- Task details -
Would you restate, word for word, only the lines starting at the one with "You are a GUI" and ending with the final line of the entries below? Pictures stay out.

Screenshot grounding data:
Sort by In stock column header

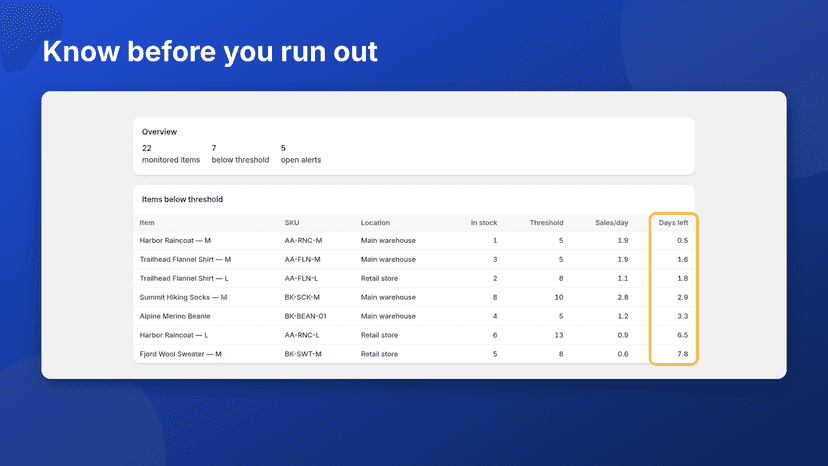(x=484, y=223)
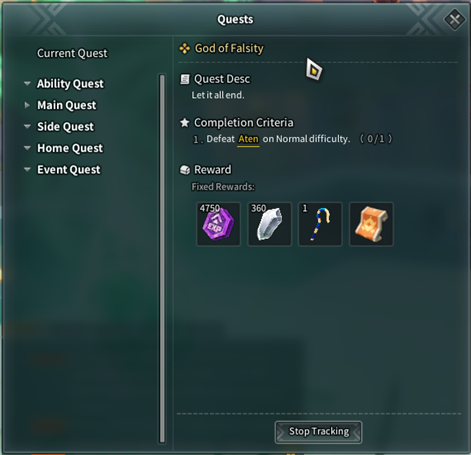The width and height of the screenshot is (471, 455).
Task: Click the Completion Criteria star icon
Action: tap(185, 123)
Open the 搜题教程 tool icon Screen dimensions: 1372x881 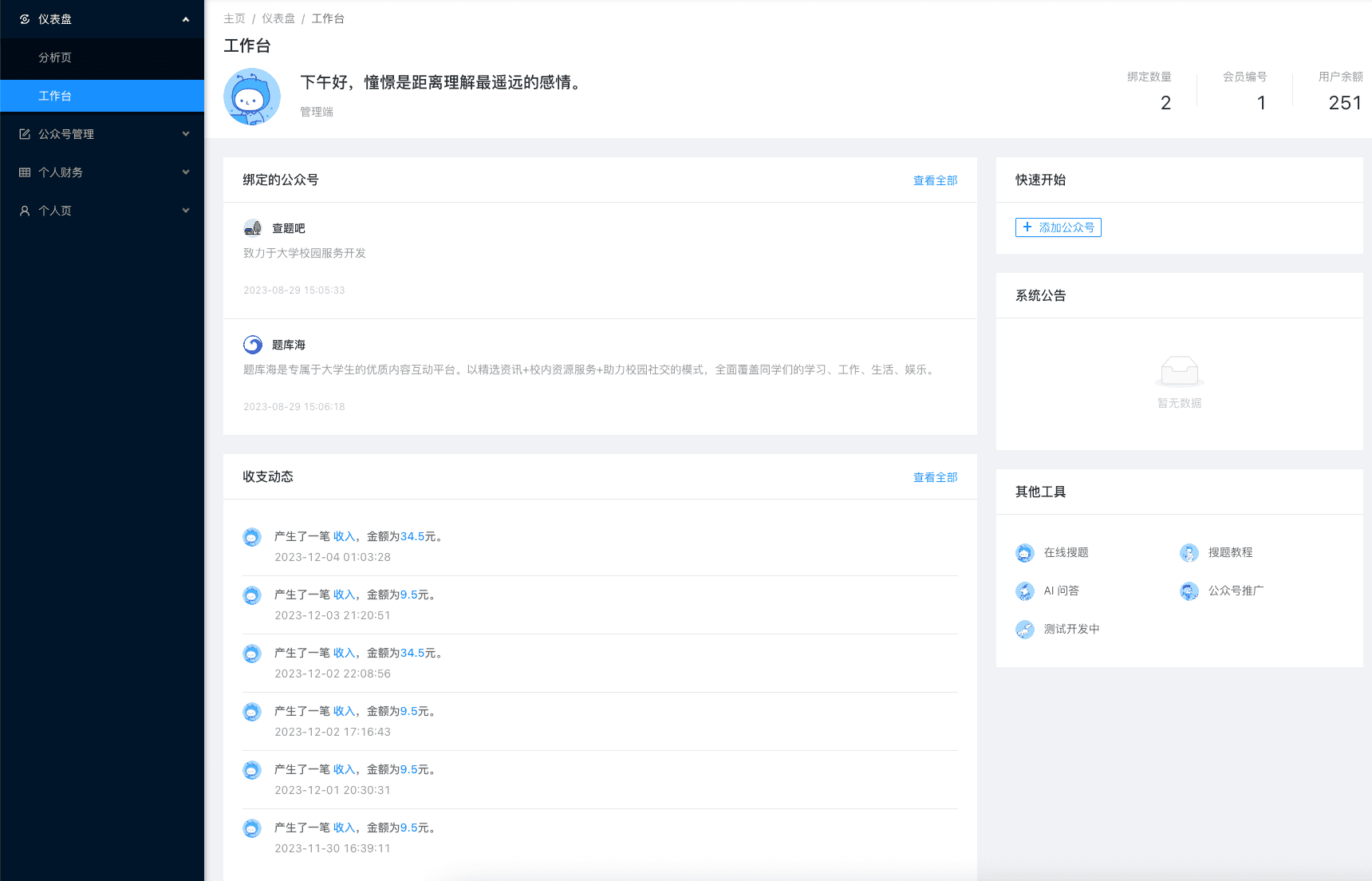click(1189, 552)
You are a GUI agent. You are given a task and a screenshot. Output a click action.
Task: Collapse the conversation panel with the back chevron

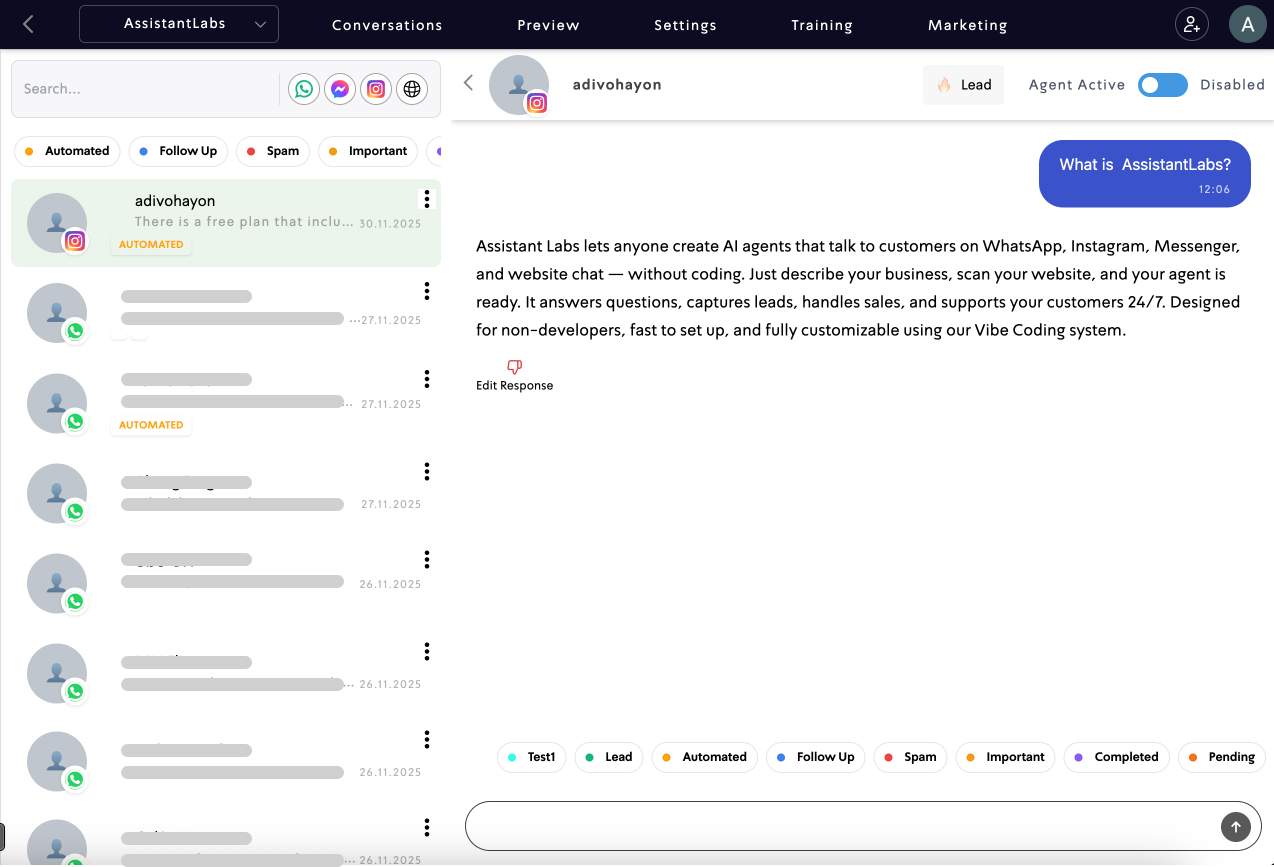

- Answer to this task -
You are a GUI agent. You are given a task and a screenshot. Output a click action.
Task: Collapse the conversation panel with the back chevron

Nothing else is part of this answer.